The general rule is that a judge acting in his or her judicial capacity is entitled to absolute immunity from damage claims. Praggastis v. Clackamas County, 305 Or 419, 426, 752 P2d 302 (1988); McCray v. State of Maryland, 456 F2d 1, 3 (4th Cir 1972). Absolute judicial immunity protects judges against all damage claims, including claims of malice or corruption. Pierson v. Ray, 386 US 547, 554-55, 87 S Ct 1213, 18 L Ed 2d 288 (1967), over’d on other grounds by Harlow v. Fitzgerald, 457 US 800, 396 S Ct 2727, 73 L Ed 2d 396 (1982); McCray v. State of Maryland, supra, 456 F2d at 3.

The reason for the rule of absolute immunity was stated in Praggastis v. Clackamas County, supra.

“This court recognized the existence and the limitations on the doctrine of judicial immunity in Shaw v. Moon, 117 Or 558, 245 P 318 (1926). The common law recognized that there is a public good to be gained from the principled and fearless decision-making of judicial officers freed from concern over suits by disappointed litigants. To gain this good, it is necessary to cloak judicial officers with immunity from civil liability for their acts, so long as these acts are within the jurisdiction of the officer.” 305 Or at 426.

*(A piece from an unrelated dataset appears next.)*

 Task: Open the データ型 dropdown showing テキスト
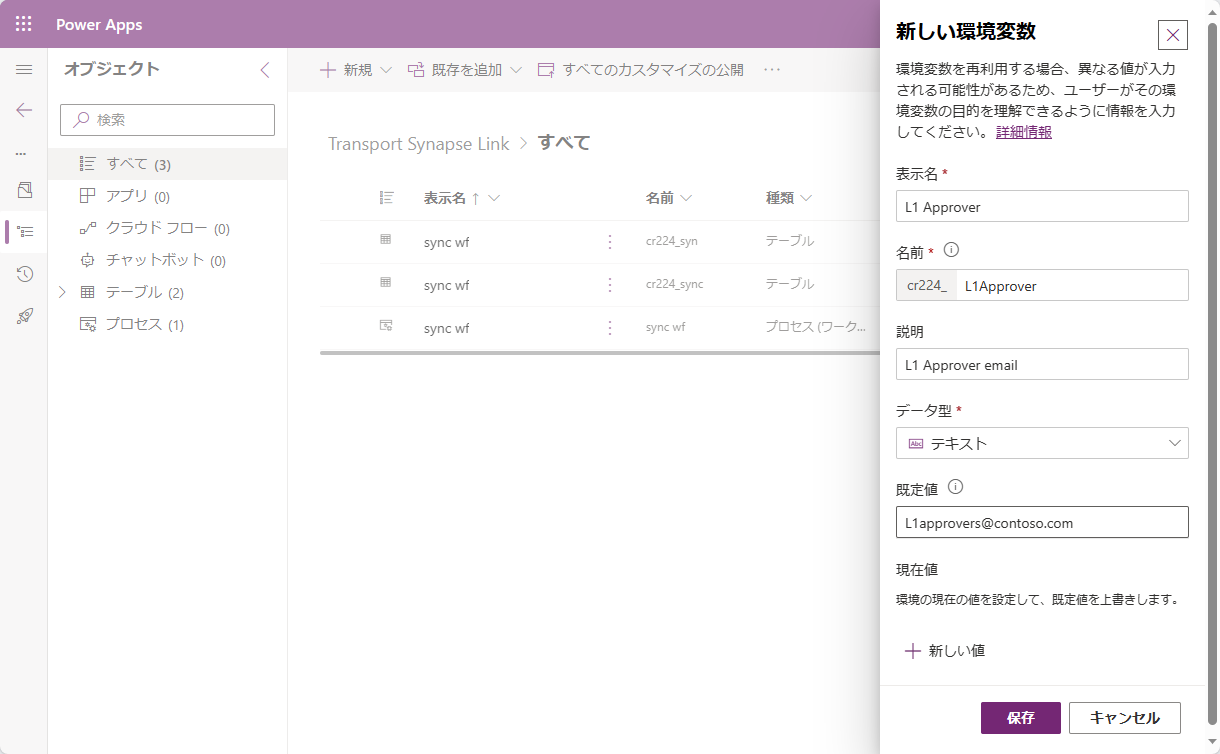tap(1042, 443)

Praggastis also states a corollary rule that may apply in this case under which other persons performing acts “associated with the judicial process” are entitled to immunity protection.

*76“Immunity for judicial acts extends not merely to judges. Other officials who are performing acts associated with the judicial process may be protected as well. Watts v. Gerking, 111 Or 641, 222 P 318, 228 P 135 (1924). This court has indicated that the common-law immunity for judicial and quasi-judicial acts is part of those immunities preserved for discretionary acts under [the Oregon Tort Claims Act], ORS 30.265(3).
“Judicial immunity depends on the performance of a judicial function. When such judicial functions are performed by a public officer other than a judge, the immunity is often referred to as quasi-judicial immunity, but this is a distinction of name and not a distinction of immunity. Watts v. Gerking, supra; see also Imbler v. Pachtman, 424 US 409, 423, 96 S Ct 984, 47 L Ed 2d 128 (1976). Judicial immunity is granted or withheld on the basis of the nature of the function being performed, and not on the basis of the office. Shaw v. Moon, supra; see also Forrester v. White, 484 US [219, 227], 108 S Ct 538, 98 L Ed 2d 555 [(1988)].” 305 Or at 426-27 (footnote omitted).

A case cited in the majority opinion, Valdez v. City and County of Denver, 878 F2d 1285 (10th Cir 1989), states the same proposition. It cites and discusses cases involving the execution of judicial decrees by non-judges and states that such acts are such an “integral part of the judicial process” that officers executing court orders are shielded by absolute immunity. Id. at 1287-88.

In Oregon, prisoner release decisions are judicial decisions. The authority to release defendants resides in the court. ORS 135.245(2). The sheriff of a county possesses no independent authority to make release decisions. ORS 135.215 provides:

“The commitment [of the defendant] shall be directed to the sheriff of the county in which the [committing] magistrate is sitting. Such sheriff shall receive and detain the defendant, as thereby commanded, in a jail located in the county of the sheriff or, if there is no sufficient jail in the county, by such means as may be necessary and proper therefor or by confining the defendant in the jail of an adjoining county within or without the state.” (Emphasis added.)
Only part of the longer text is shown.